About the Presenter: Simon Zagorski-Thomas is a Reader at the London College of Music, University of West London. He is a director of the annual Art of Record Production Conference, a co-founder of the Journal on the Art of Record Production and co-chairman of the Association for the Study of the Art of Record Production (www.artofrecordproduction.com). His publications include The Art of Record Production (co-edited with Simon Frith, 2012). Before becoming an academic he worked for twenty-five years as a composer, sound engineer and producer with artists as varied as Phil Collins, Mica Paris, London Community Gospel Choir, Bill Bruford, The Mock Turtles, Courtney Pine and the Balanescu Quartet. He continues to compose and record music and is currently conducting research into the musicology of record production, popular music analysis and performance practice in the recording process.
Posted: Tuesday, November 11, 2014
October 14, 2014 at 7:00 pm
Location: The New School for Jazz Performance, 55 West 13 St, 5th floor
Moderated by: Robert Auld (AuldWorks)
Speaker(s): Scott Hull (MasterDisk), Paul Gold (Salt Mastering), Kevin Boutote (formerly Vanguard Records)
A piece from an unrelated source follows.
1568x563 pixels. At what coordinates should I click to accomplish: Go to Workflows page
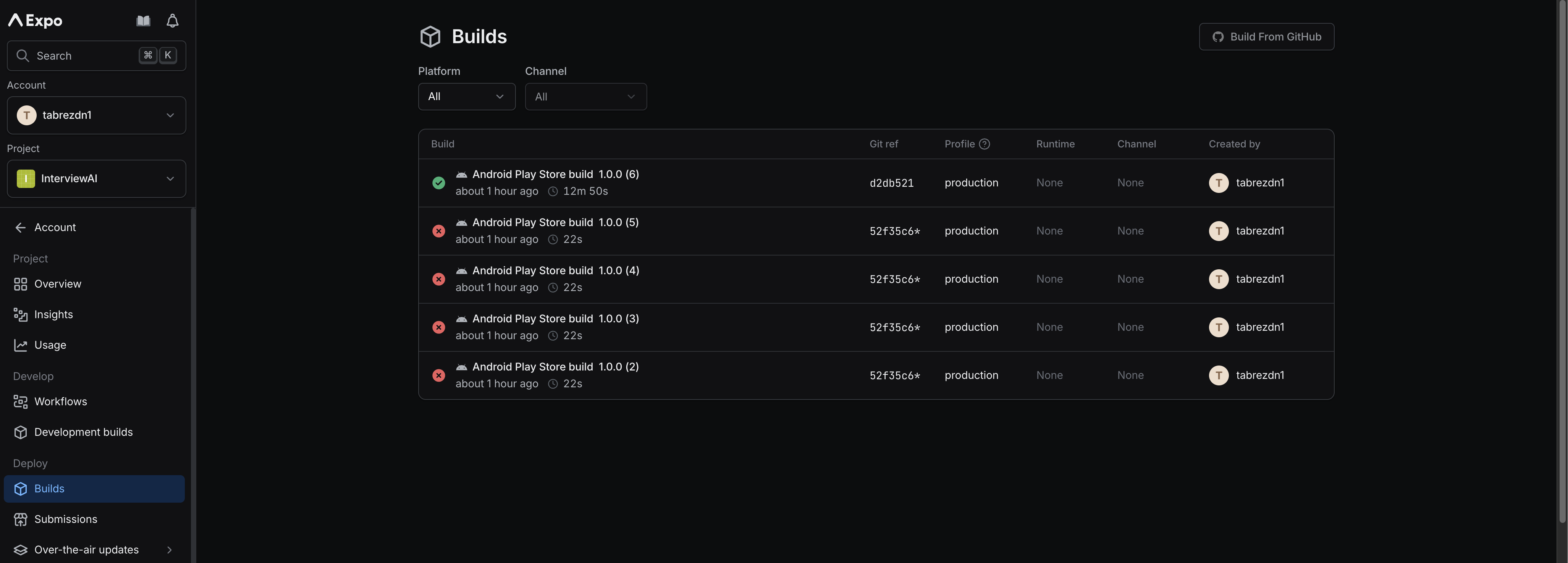(60, 402)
After the introduction of the Digital Compact Disk in 1983, it was only a matter of time until the vinyl LP would be obsolete, a relic of the past like 78's and open reel tapes. That was what everyone thought. Indeed, by the mid-1990's, the major record labels had stopped issuing albums as LPs. Twelve-inch singles hung on because DJs wanted them for "scratching", but the vinyl album was dead—or so it seemed.
But after the turn of the century, something surprising happened: some artists decided to issue their albums as vinyl LPs as well as CDs. At first it just seemed like a "niche" thing, but then, sales actually started to increase. We now find ourselves in an age where, as CD sales and file downloads are dropping off, vinyl album sales are going up, to the point where existing pressing plants are having trouble keeping up with the demand.
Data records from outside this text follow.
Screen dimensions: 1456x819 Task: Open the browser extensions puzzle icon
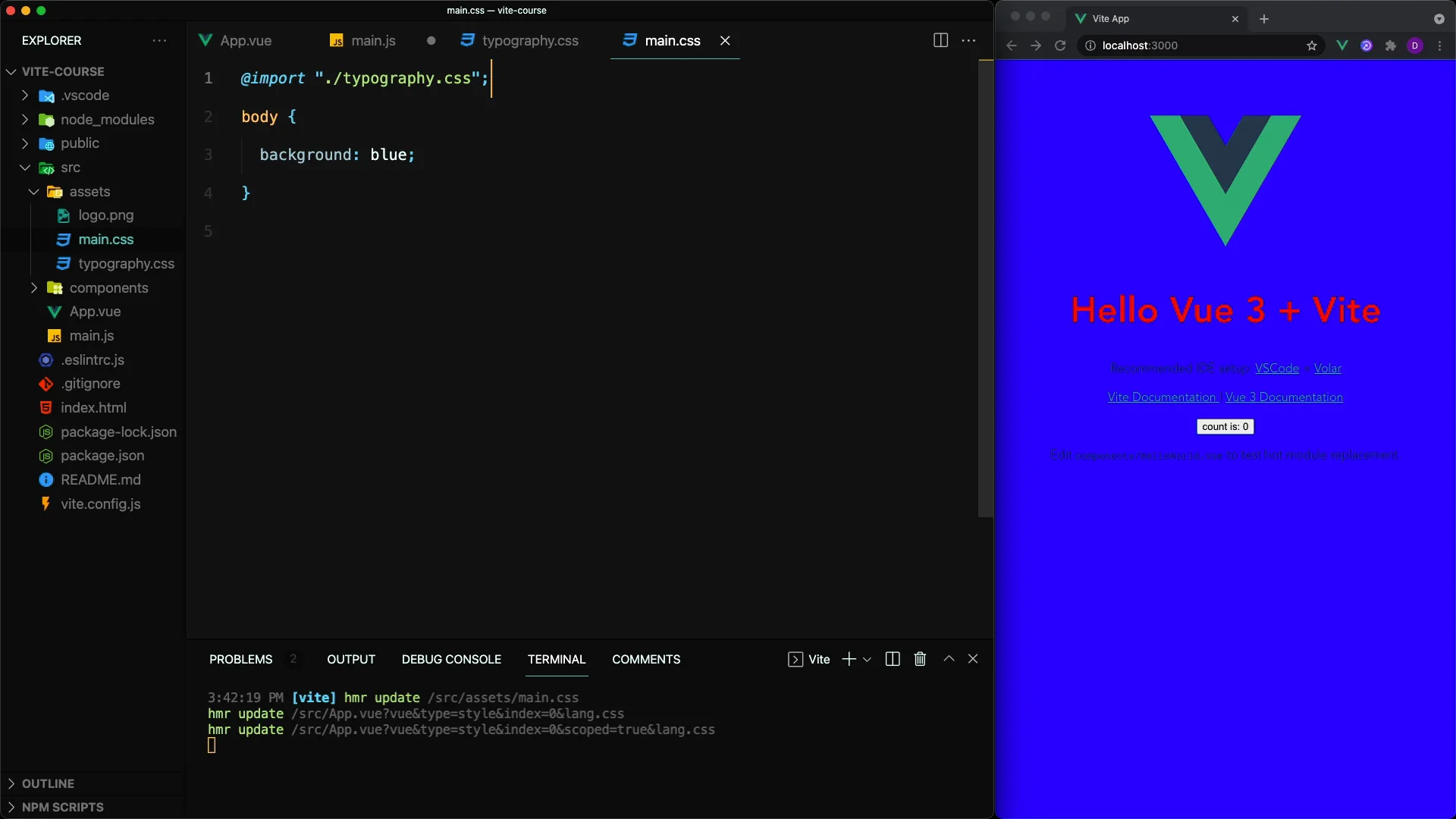(x=1391, y=46)
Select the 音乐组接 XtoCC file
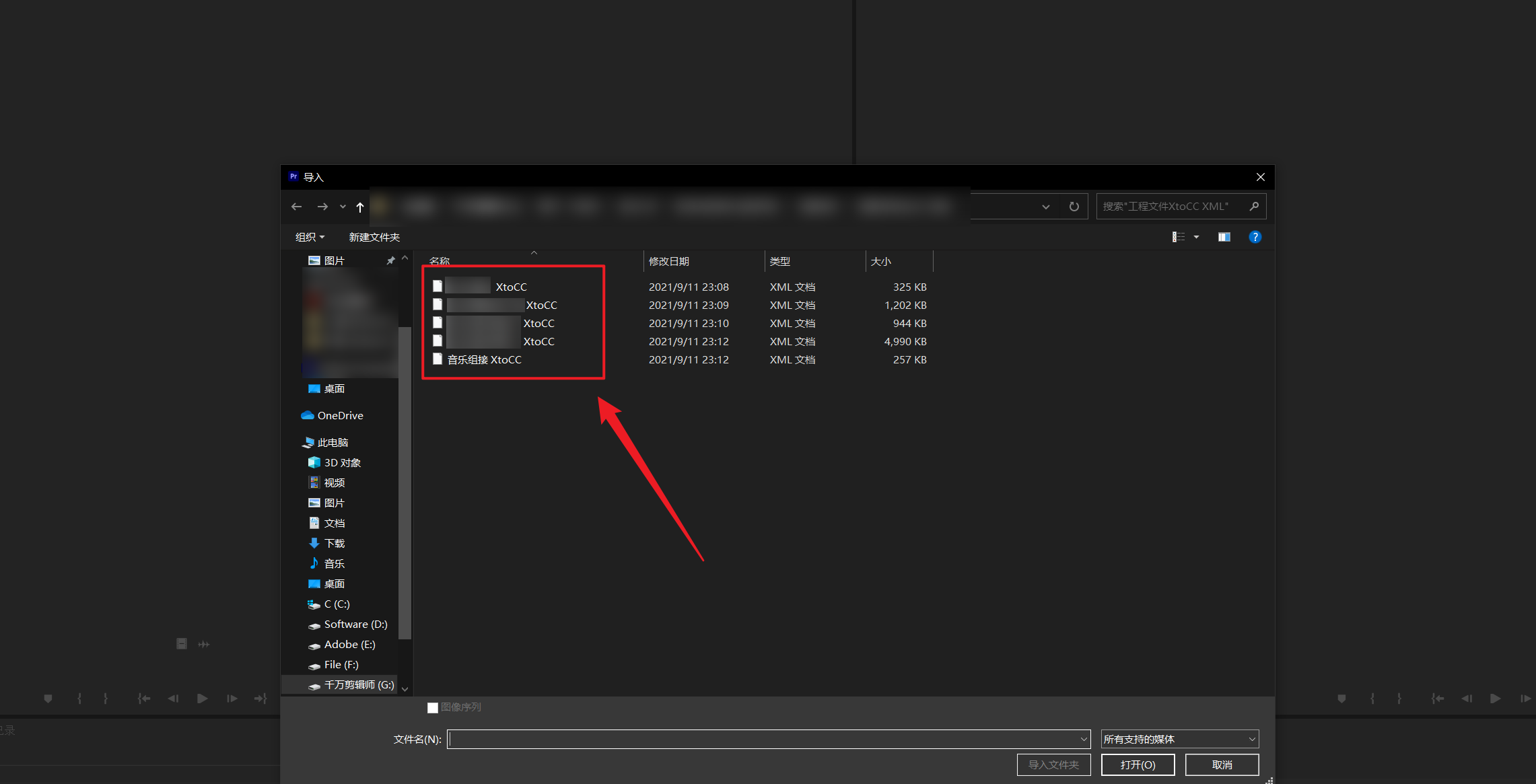This screenshot has width=1536, height=784. 484,359
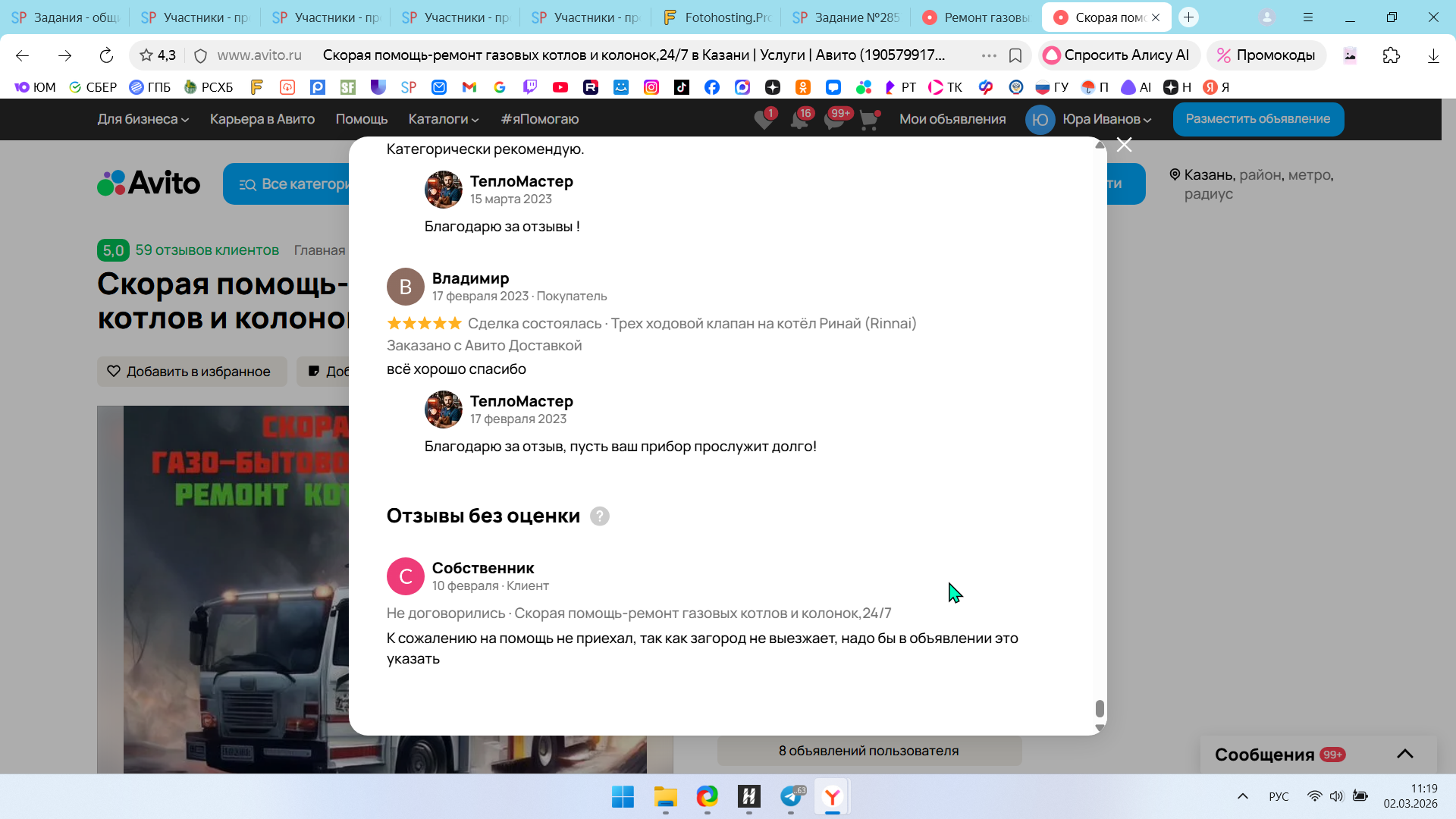This screenshot has height=819, width=1456.
Task: Switch to the Fotohosting.Pro tab
Action: click(717, 17)
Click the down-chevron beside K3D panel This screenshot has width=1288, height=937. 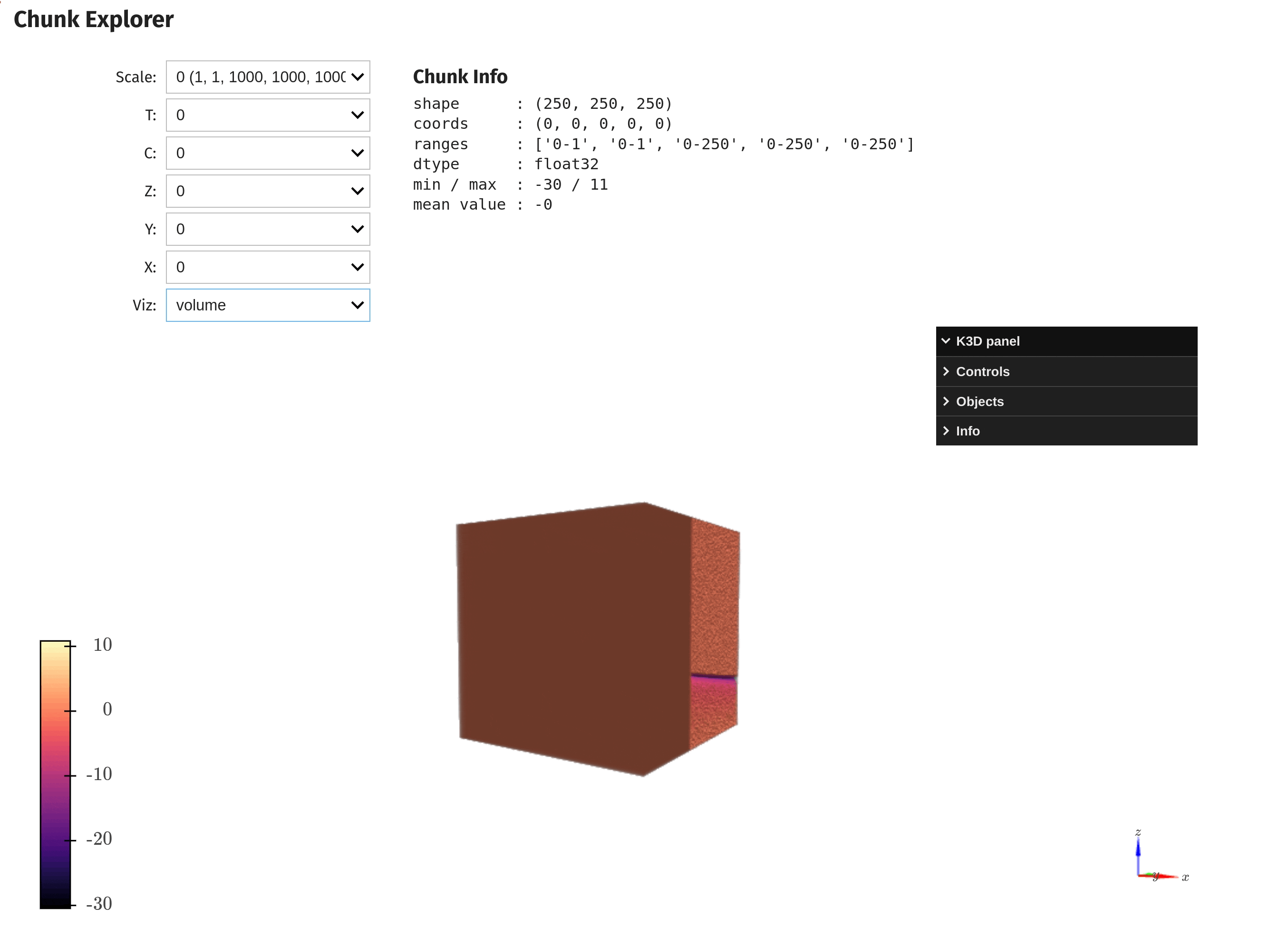[x=946, y=341]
The reasons for this resurgence can be debated, but it is undeniable that there is now a generation of audio engineers and producers for whom the vinyl LP is something new. It is time for a new look at the strengths and limitations of this venerable audio format. To that end, we have invited an expert panel to share their experience and knowledge about the making of LPs.
Scott Hull: A 28-year veteran mastering engineer and the owner of Masterdisk studios in NYC, Scott started his career in 1983 and has mastered hit records and classic albums in every genre, as well as many Grammy winning titles. Scott is consistently listed in the top 10 of the Top 100 Professionals list at albumcredits.com.
Paul Gold: Paul learned his way around the record cutting lathe by working with the late Al Grundy, who knew everything there was to know about how to operate, build and refurbish record lathes and cutter heads. Paul has since founded Salt Mastering and has become one of the go-to guys for vinyl disk cutting on his Neumann VMS-66 lathe.
Kevin Boutote: Kevin is currently chief audio engineer at the Manhattan School of Music. From 1977 to 1980 he was in charge of quality control for vinyl at Vanguard Records. From 1987 to 1995, Kevin was on staff at CBS Records(Masterworks)/Sony Classical/Sony Music, engineering many front-line classical projects, and mastering reissues for CD, including the MasterSound gold CD series, beginning in 1993. He will fill us in about what is involved with plating and pressing vinyl records, and related manufacturing issues.